Johann Christian Daniel (von) Schreber, born in Weißensee (Thuringia) in 1739, died in Erlangen in 1810. He was a German naturalist and professor of medicine at the University of Erlangen from 1769 onwards.

As a pupil to Carolus Linnæus he wrote a 64 volume work entitled Die Säugethiere in Abbildungen nach der Natur mit Beschreibungen which was published between 1774 and 1804. Schreber also wrote on entomology notably Schreberi Novae Species Insectorvm. His herbarium collection has been preserved in the Botanische Staatssammlung in Munich since 1813.

From 1791 until his death in 1810, he was the President of the German Academy of Sciences Leopoldina. He was elected a member of the Royal Swedish Academy of Sciences in 1787. In April 1795 he was elected a Fellow of the Royal Society in London.

Ebba D. Drolshagen, born in Büdingen/Germany, daughter of German-Norwegian parents. Studied Linguistics, German and American Literature in Frankfurt/Main and Chicago. She lives in Oslo and Frankfurt, where she works as a freelance author and translator from English, Norwegian and Danish.

 

Born in Eisenach in 1893, Buddensieg died in Heidelberg in 1976. He became known especially for his adaptations of Polish and Lithuanian classical works, as Pan Tadeusz by Adam Mickiewicz (edited in 1955) and Metai by Kristijonas Donelaitis (edited in 1966).

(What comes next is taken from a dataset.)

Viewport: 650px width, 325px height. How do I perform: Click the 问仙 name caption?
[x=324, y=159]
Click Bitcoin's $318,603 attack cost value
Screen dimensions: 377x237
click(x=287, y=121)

From 1956 to 1976 he edited the German Mickiewicz-Blätter, important for the cultural exchange between Poland and Germany.
Buddensieg was the son of a pharmacist from Eisenach and supporter of the Wandervogel movement in his youth. He began studying the law and political science in Jena, Germany. WWI interrupted his studies and took him to Russia and Lithuania. In the spring of 1918, he was on the Western front, when he was severely wounded by a shot in the head which he suffered from the rest of his life. During the Nazi era he was banned from working as a publicist. In WW II he turned to poetry and from 1946 onwards published several hymnic poems and an autobiography titled Morbus Sacer.
Buddensieg was awarded an honorary doctorate of the University of Poznań in 1969 and by the Polish Academy of Science and received as well the highest German orders.

Ralph Dutli, born in Schaffhausen/Switzerland in 1954, studied French and Russian Literature in Zurich and Paris. From 1982 to 1994 he lived in Paris, today he lives in Heidelberg/Germany, where he works as a freelance author, lyricist („NOVALIS IM WEINBERG“; Novalis in the vineyard, 2005), essayist („NICHTS ALS WUNDER“; Nothing but miracles, 2007), novelist („SOUTINES LETZTE FAHRT“; Soutine’s Last Journey, 2013) and translator of Ossip Mandelstam, Marina Tsvetaeva, Joseph Brodsky. Editor of the ten-volume Ossip Mandelstam complete edition and author of the Mandelstam biography „MEINE ZEIT, MEIN TIER“ (My Age, my Beast, 2003).

He has received major prizes and distinctions, including the Johann Heinrich Voss Prize awarded by the German Academy for Language and Literature.

Ina Kronenberger was born in Otterberg (Southern Germany) in 1965. She has lived abroad in different countries like France, Israel, Italy and Norway. Her studies in Romanic and Nordic Philology at Mainz and Freiburg University ended with a master degree in 1993. Since then, she has worked as a literary translator from Norwegian and French, introducing writers like Per Petterson, Dag Solstad, Linn Ullmann, Mirjam Kristensen or Hanne Ørstavik respectively Anna Gavalda, Philippe Claudel or Amin Maalouf.

She has participated in several workshops and received many awards for her work. In 2010, she was assigned the “German Award in Youth Literature” for her translation of Stian Hole’s “Garmans Sommer”. In 2012 she was nominated for the IBBY Honour List. Ina Kronenberger now lives in Bremen.

 

German translator from Danish Gisela Perlet was born in 1942 and died in December 2010. She grew up in the village of Gutenswegen close to Magdeburg and studied German literature and Scandinavian studies at Greifswald University. From 1966 to 1979 she was working as an editor for Hinstorff-Verlag in Rostock. Her first translations appeared at the end of the 1960s. After political differences with authorities about a planned translation of Kierkegaard she was dismissed and continued to work as a freelance translator and editor. Suffering from cancer, Perlet lived the last years of her life in Rostock.

Gisela Perlet's translations of Hans Christian Andersen and Søren Kierkegaard are most renowned.

Gisela Perlet received following awards: 1998 the Danish Dannebrogorden, 2001 the Bundesverdienstkreuz (Federal cross of merit), 2002 Johann Heinrich Voß Prize for translation, 2004 the Danish Arts Council's translation prize.